Let's take a quick look at what different data transformations would do to our reviews data.

In [None]:
log_r = df.copy()
sqrt_r = df.copy()
cube_r = df.copy()

log_r['Reviews'] = log_r['Reviews'].map(lambda x: np.log(x) if x > 0 else 0)
sqrt_r['Reviews'] = sqrt_r['Reviews'].map(lambda y: np.sqrt(y) if y > 0 else 0)
cube_r['Reviews'] = cube_r['Reviews'].map(lambda z: np.cbrt(z) if z > 0 else 0)

In [None]:
fig, ax = plt.subplots(2, 2, figsize = (12, 6))

ax[0,0].hist(
    df['Reviews'],
    color = 'pink',
    bins = 25,
    edgecolor = 'black',
    label = "Skewness: %.2f"%df['Reviews'].skew()
)

ax[0,0].legend()
ax[0,0].set_title('Original Data', fontsize = 14, fontweight = 'bold')

ax[0,1].hist(
    log_r['Reviews'],
    color = 'royalblue',
    bins = 25,
    edgecolor = 'black',
    label = "Skewness: %.2f"%log_r['Reviews'].skew()
)

ax[0,1].legend()
ax[0,1].set_title('Log Transformation ', fontsize = 14, fontweight = 'bold')

ax[1,0].hist(
    sqrt_r['Reviews'],
    color = 'darkcyan',
    bins = 25,
    edgecolor = 'black',
    label = "Skewness: %.2f"%sqrt_r['Reviews'].skew()
)

ax[1,0].legend()
ax[1,0].set_title(' Square Root Transformation', fontsize = 14, fontweight = 'bold')

ax[1,1].hist(
    cube_r['Reviews'],
    color = 'khaki',
    bins = 25,
    edgecolor = 'black',
    label = "Skewness: %.2f"%cube_r['Reviews'].skew()
)

ax[1,1].legend()
ax[1,1].set_title('Cube Root Transformation', fontsize = 14, fontweight = 'bold')
fig.tight_layout()

The above graphs show us that the cube root reduces the skewness of the data the most, resulting in the closest value to zero of all transformations tested, in this case 0.43. An interesting note: the square root distribtion is very similar to the distribution of the cube root.
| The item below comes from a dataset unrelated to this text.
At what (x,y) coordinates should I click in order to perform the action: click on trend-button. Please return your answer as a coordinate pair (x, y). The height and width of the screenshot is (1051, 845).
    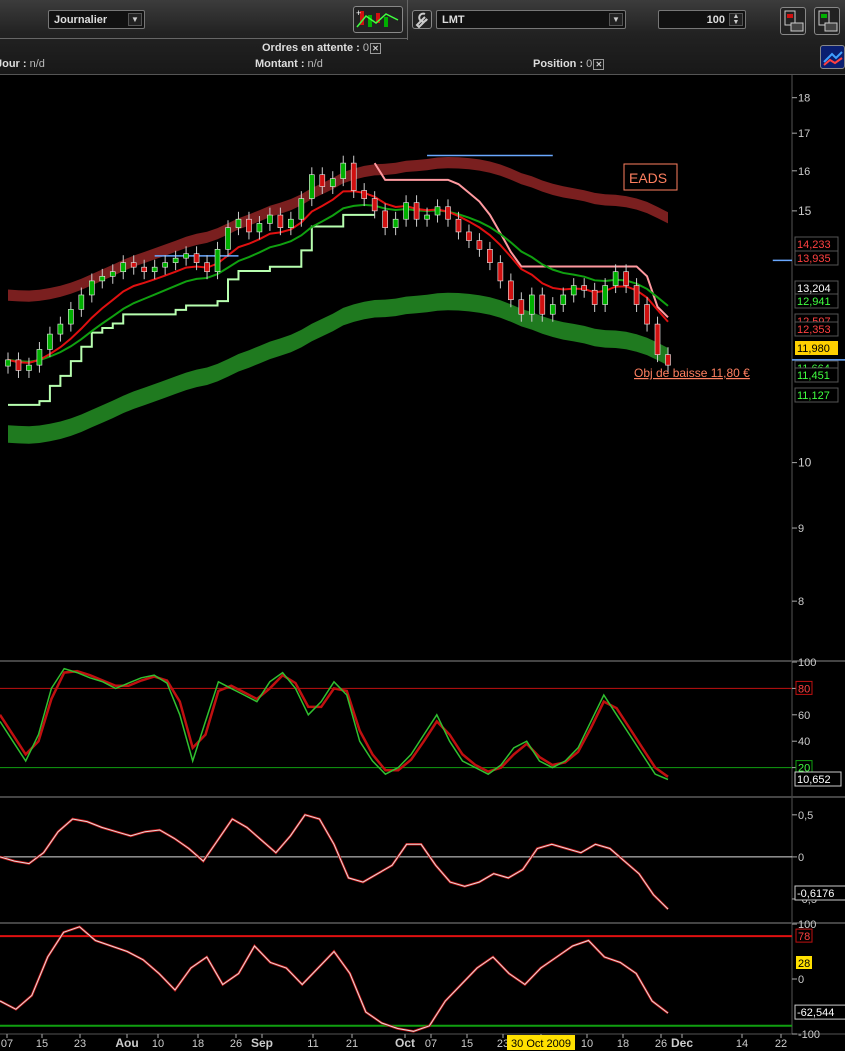
    Looking at the image, I should click on (832, 57).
As with user rating, let's run a Mann-Whitney U Test to test the difference of the distributions.

Remember,

* Null hypothesis: The Distributions are Equal
* Alternative hypothesis: The Distributions are not Equal

In [None]:
stat, p_value = mannwhitneyu(g1['Reviews'], g2['Reviews'])
print('U Statistic: ', stat)
print('P-value: ', p_value)

The results show us that the distributions of reviews between fiction and non-fiction books are indeed different. Based on this, we can reject the null hypothesis and conclude that fiction reviews are significantly higher than non-fiction.